Real estate prices do seem to heading up a bit, said Sandy DeTemple, an agent with Prudential Preferred Realty in Squirrel Hill. DeTemple said Lawrenceville residential properties have been selling pretty steadily but the real pop has been in commercial sites, both the Penn Main area and along the longer Butler Street commercial area.

DeTemple now has just one commercial property listing and the names of several potential buyers interested seeing what comes on the market. "I don't have enough commercial properties for sale. I wish I had more."

Phil Spano, head of the district's business association and owner of several properties in the area, said he's been contacted by a number of people -- experienced entrepreneurs and novices -- that are weighing whether to lease space.

Not far from the new Penn Main Cafe, the longtime bar-cafe Nooners closed not long ago and the building was sold. The new owner wants to open a place that would serve breakfast, lunch and then stay open into the evening, said Vollberg.

Having family-friendly places that are open 24 hours, seven days a week would be a good fit for Children's Hospital.
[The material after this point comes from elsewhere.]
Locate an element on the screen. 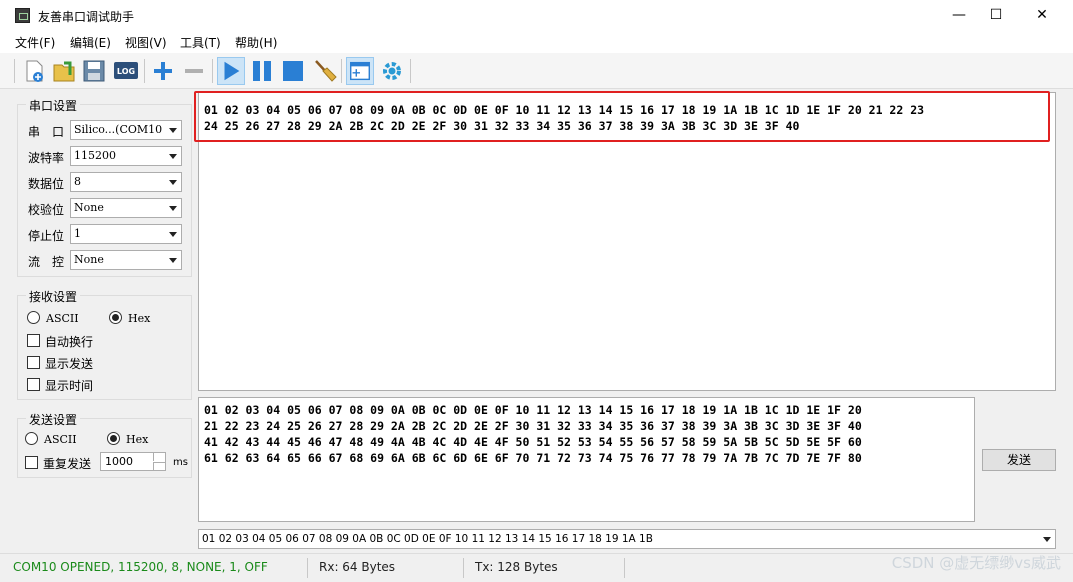  send-ascii-radio is located at coordinates (32, 438).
The 24/7 atmosphere should minimize opportunities for graffiti artists and make parents feel safe, said Devereux.

Community groups would like a dry cleaner, a bakery, maybe an ice cream shop. There's no push to recruit a hotel because the hospital is expected to make it easy for parents to stay in their children's rooms and there's no real room for a grocery such as the one nearby in Bloomfield.

The CMU study suggested food establishments could serve the hospital by borrowing an idea in use in the East End, where one delivery service will collect food from a number of businesses.
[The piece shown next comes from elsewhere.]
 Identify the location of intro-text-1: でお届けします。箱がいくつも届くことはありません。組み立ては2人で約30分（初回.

In fact, borrowing ideas or even linking with existing programs could be a low-cost way to look at a number of issues, said CMU's Gradeck. Allegheny General Hospital has a community liaison that promotes using suppliers and employees from the neighborhood, and both AGH and the Oakland hospitals are involved in job training programs.

Though the real development crunch may not start until 2006 or so, the community hopes to see progress earlier. A floral shop, for example, could service a number of communities from that location while claiming its spot for the Children's opening.

"I think we all know there's going to be a gold rush when Children's construction is visible," said Devereux. "I don't think we can wait that long."